The voting results on the respective item were as follows:
- Number of shares for valid votes given: 1,394,346,191 (65.34% of the share capital with voting rights on the items of the agenda), out of which:
- For: 1,384,122,621
- Against: 10,223,570 - Abstain: 8,867,581
4. Approved:
a) The election of the following as Board members of the Bank (in alphabetical order):
1. Richard P. Boucher
2. George K. Chryssikos
3. Stavros E. Ioannou
4. Rajeev Kakar
5. Theodoros A. Kalantonis
6. Nikolaos V. Karamouzis
7. Fokion C. Karavias
8. Bradley Paul L. Martin
9. Jawaid A. Mirza
10. George E. Myhal
11. Lucrezia Reichlin
12. Konstantinos V. Vassiliou
13. Aikaterini K. Beritsi, Representative of the HFSF
The term of office of the members will expire on 10.07.2021, prolonged until the end of the period the Annual General Meeting for the year 2021 will take place.
b) The appointment of Messrs. Richard P. Boucher, Rajeev Kakar, Bradley Paul L. Martin, Jawaid A. Mirza, George E. Myhal and Lucrezia Reichlin as independent non-executive members of the Board.
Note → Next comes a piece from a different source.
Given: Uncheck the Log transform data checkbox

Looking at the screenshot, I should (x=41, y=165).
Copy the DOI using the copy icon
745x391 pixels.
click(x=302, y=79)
The voting results on the respective item were as follows:
- Number of shares for valid votes given: 1,394,340,091 (65.34% of the share capital with voting rights on the items of the agenda), out of which:
- For: 1,328,317,969
- Against: 66,022,122 - Abstain: 8,873,681
5. Approved the appointment of Messrs. Jawaid A. Mirza, Richard P. Boucher, Nikolaos V. Karamouzis, Bradley Paul L. Martin and Aikaterini K. Beritsi (Representative of the HFSF) as members of the Board's Audit Committee, whose term of office coincides with the term of office of the Board of Directors, i.e. the term of office of the Audit Committee members will expire on 10.07.2021, prolonged until the end of the period the Annual General Meeting for the year 2021 will take place.
In addition, approved the appointment of Mr. Jawaid A. Mirza as Chairman of the Audit Committee, in accordance with the art. 44 of L.4449/2017 and taking into consideration the provisions of art. 10 of L.3864/2010.
The voting results on the respective item were as follows:
- Number of shares for valid votes given: 1,394,346,191 (65.34% of the share capital with voting rights on the items of the agenda), out of which:
- For: 1,311,053,859
- Against: 83,292,332 - Abstain: 8,867,581
6. Approved the remuneration paid to Directors for services rendered during the financial year 2017, as decided by the previous Annual General Meeting, and the fees payable to Directors during the financial year 2018, as well as the severance payment to the respective executive Board members who leave the Bank, according to the provisions of the Bank’s Separation Policy, in accordance with art. 23a and 24 of c.l. 2190/1920.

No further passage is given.